Version: main 🚧

Active-team Token-scoped RBAC — Design

Status: Proposed Owner: Platform Eng Spec: 104 — Team-scoped RBAC Last updated: 2026-04-22

Why this exists

Today, the RBAC stack has all the right ingredients but assembles them inconsistently:

The Slack bot mints a user-scoped token (RFC 8693 token-exchange / Keycloak impersonation) — good.
It then drops that token somewhere between the bot, the BFF, and dynamic-agents. Live evidence: AgentGateway logs show jwt.sub = service-account-caipe-slack-bot even though the bot logs say OBO impersonation succeeded.
"Team scope" is half-implemented: the bot resolves a CAIPE team_id from channel_team_mappings, but only the RAG path forwards it (as X-Team-Id). The chat path drops it entirely.
X-Team-Id is an unsigned out-of-band header — easy to forge, easy to drop, invisible in audit logs that only capture the JWT.

This design replaces the ad-hoc header with a signed JWT claim called active_team that rides end-to-end inside the user's access token.

What `active_team` is

active_team is a custom claim in the user's signed access token.
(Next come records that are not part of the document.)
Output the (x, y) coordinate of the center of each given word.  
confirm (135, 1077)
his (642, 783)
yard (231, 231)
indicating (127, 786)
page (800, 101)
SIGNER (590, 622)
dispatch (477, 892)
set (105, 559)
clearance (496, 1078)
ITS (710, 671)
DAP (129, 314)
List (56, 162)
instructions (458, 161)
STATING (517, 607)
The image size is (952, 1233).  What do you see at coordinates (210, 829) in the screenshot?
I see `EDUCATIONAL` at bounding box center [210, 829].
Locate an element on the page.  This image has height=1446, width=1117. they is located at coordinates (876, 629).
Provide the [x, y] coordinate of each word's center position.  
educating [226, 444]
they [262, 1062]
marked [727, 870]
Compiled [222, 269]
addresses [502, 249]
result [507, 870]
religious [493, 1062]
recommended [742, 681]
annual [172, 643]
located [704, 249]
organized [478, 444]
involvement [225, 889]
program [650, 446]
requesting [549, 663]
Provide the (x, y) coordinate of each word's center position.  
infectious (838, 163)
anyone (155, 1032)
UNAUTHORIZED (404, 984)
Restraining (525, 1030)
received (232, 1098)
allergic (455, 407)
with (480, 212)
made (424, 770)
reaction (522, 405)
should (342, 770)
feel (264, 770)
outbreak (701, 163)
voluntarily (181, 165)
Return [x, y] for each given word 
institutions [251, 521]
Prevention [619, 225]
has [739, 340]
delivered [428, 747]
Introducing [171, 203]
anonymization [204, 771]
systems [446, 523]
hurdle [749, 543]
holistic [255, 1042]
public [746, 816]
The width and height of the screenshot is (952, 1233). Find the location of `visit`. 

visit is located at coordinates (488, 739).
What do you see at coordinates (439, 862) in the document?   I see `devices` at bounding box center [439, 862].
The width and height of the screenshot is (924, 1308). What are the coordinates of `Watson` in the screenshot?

It tells every downstream service which one of the user's teams the current request is acting on behalf of.

Example token (decoded)

{
  "sub": "user-uuid-of-srady",
  "preferred_username": "sraradhy",
  "realm_access": {
    "roles": [
      "chat_user",
      "team_member",
      "team_member:team-platform-eng",
      "team_member:team-sre",
      "tool_user:jira_search_issues"
    ]
  },
  "active_team": "team-platform-eng",
  "aud": "agentgateway",
  "iss": "http://keycloak:7080/realms/caipe",
  "exp": 1776999000
}

Why a signed claim instead of `X-Team-Id`

Property	`X-Team-Id` (header)	`active_team` (claim)
Tampering	Forgeable by anything in the request chain	Signed by Keycloak; AGW verifies the signature
Audit trail	Lost between hops; needs separate log correlation	One token reveals `sub` + `active_team` + `aud` together
Cross-service plumbing	Must be re-added at every hop (BFF, DA, AGW) — easy to drop, which is exactly today's bug	Forwarded automatically with `Authorization: Bearer`
Replay/anomaly detection	Custom logic	Same JWT lifetime + revocation rules as identity
AGW CEL evaluation	`request.headers["x-team-id"]` (untrusted)	`jwt.active_team` (trusted)
Membership safety	Bot must remember to enforce "user ∈ team" before sending	Bot enforces at mint; AGW re-verifies via CEL

Special values

`active_team` value	Meaning
`"<team-id>"`	Request is acting on behalf of a specific CAIPE team. AGW enforces user is in that team.
`"__personal__"`	Personal mode (Slack DM, web UI for users with no teams). No team-scoped tools allowed; only `tool_user:*`, `tool_user:<name>`, `admin_user`, `chat_user` rules apply.
(claim absent)	Treated identically to `__personal__` for back-compat during rollout, but emits a warning log. Should not occur post-rollout.

Locked design decisions

These were chosen before writing any code:

Decision	Choice	Rationale
Where `active_team` is set	Per-team Keycloak client scope containing a hardcoded-claim mapper; bot requests `scope=team-<id>` at token-exchange	Confirmed working in spike (Experiment D, see below). Per-token (not per-user), stateless, no race conditions, no per-request user mutation
Membership enforcement	Both bot AND AGW check that user is in `active_team` (defense-in-depth)	A buggy or compromised bot can't grant access to a team the user isn't in
Channel without a team	Reject in Slack with "ask your admin" message	Group channels are always team-scoped
DM (`im`)	Mint with `active_team="__personal__"`	Users can still chat 1:1 with the bot using their personal tool scopes
Web UI	Auto-pick the user's first/only team (or `__personal__` if none)	Avoids extra UI work; team picker is a follow-up
Rollout	Big-bang — replace AGW CEL atomically; no feature flag	One source of truth; less risk of half-migrated drift
`X-Team-Id`	Removed everywhere (chat + RAG + UI)	One mechanism, not two

Sequence diagrams

Reading guide. The Keycloak boxes show what's pre-configured (left of the colon) and what fires per request (right of the colon). The team client scope is created once per team in the lifecycle diagram below; here we show how it gets used.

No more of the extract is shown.